▶ [TRY IT]:
Once you find the line below that contains "Screen dimensions: 656x552", write it out along with every later line exactly as given, stopping only when the records end. Omit the pictures.

Stored data entries:
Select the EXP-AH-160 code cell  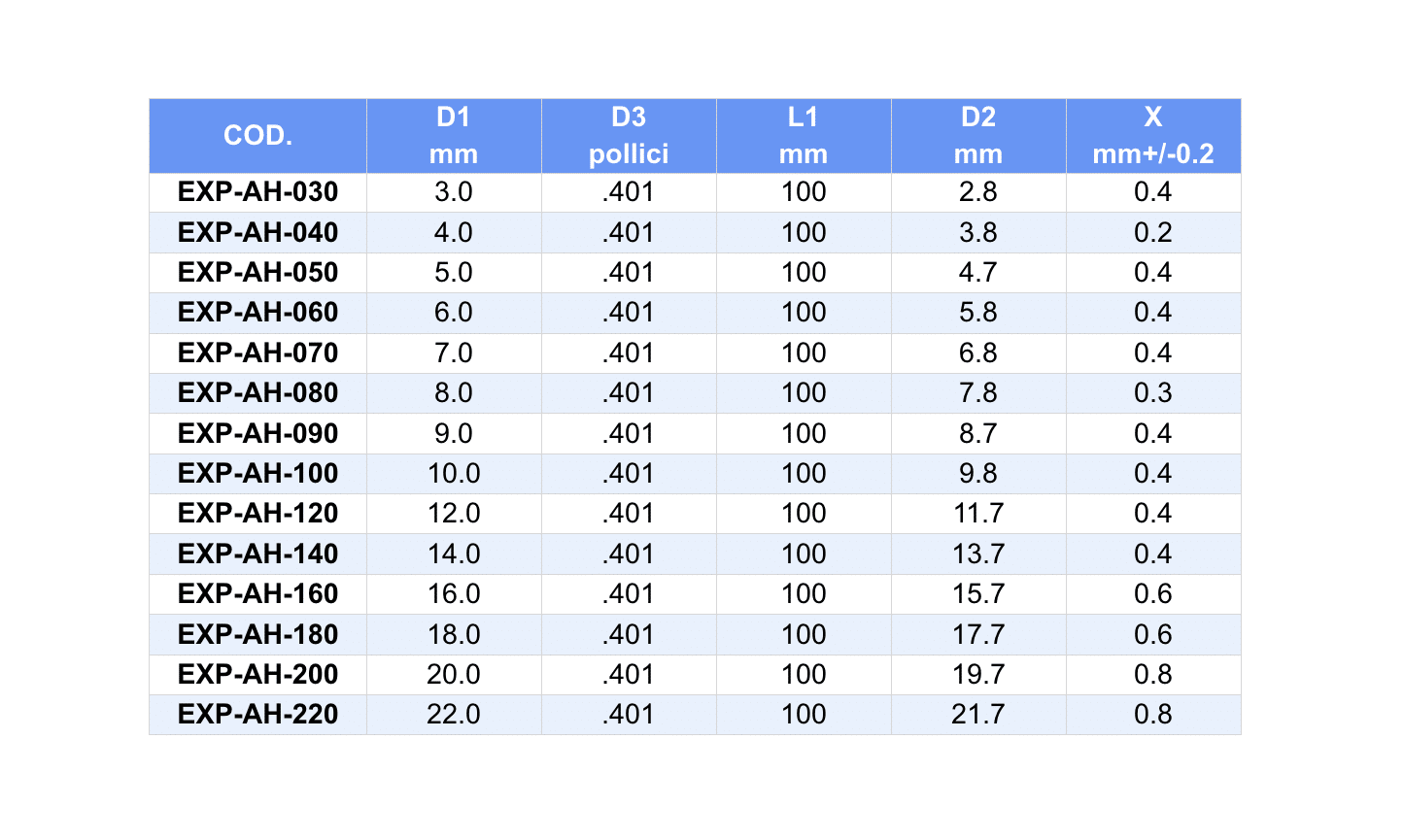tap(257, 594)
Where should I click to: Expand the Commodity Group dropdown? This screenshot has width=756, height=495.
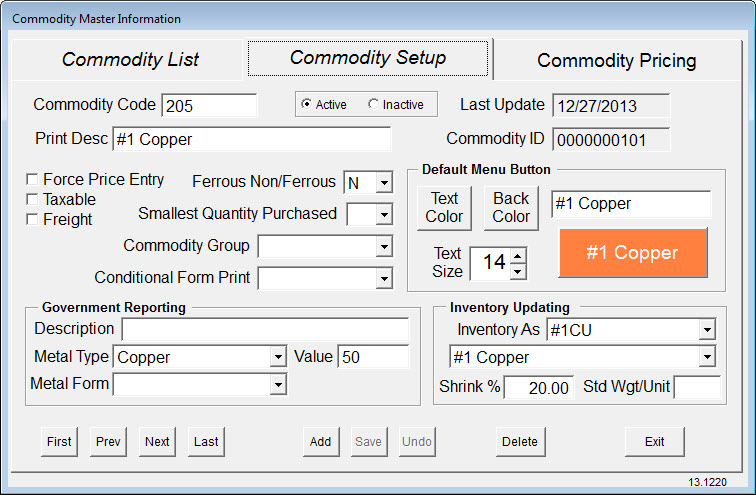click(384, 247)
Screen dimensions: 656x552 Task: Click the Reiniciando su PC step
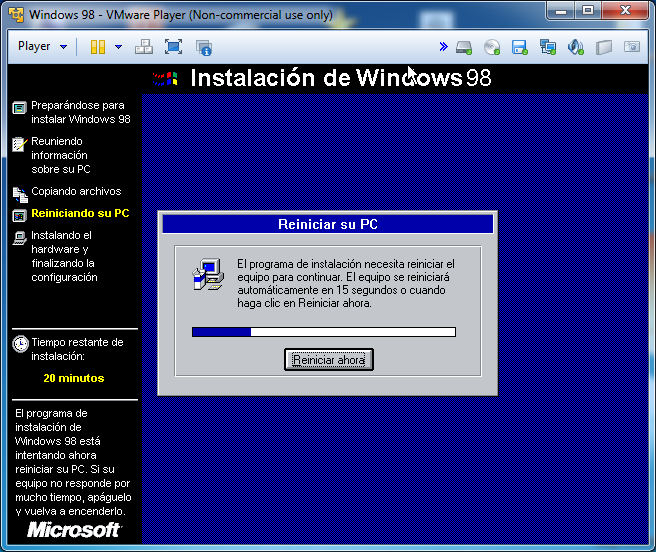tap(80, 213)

▶ [EXERCISE RESPONSE]:
Screen dimensions: 656x552 Task: Click the Reiniciando su PC step
tap(80, 213)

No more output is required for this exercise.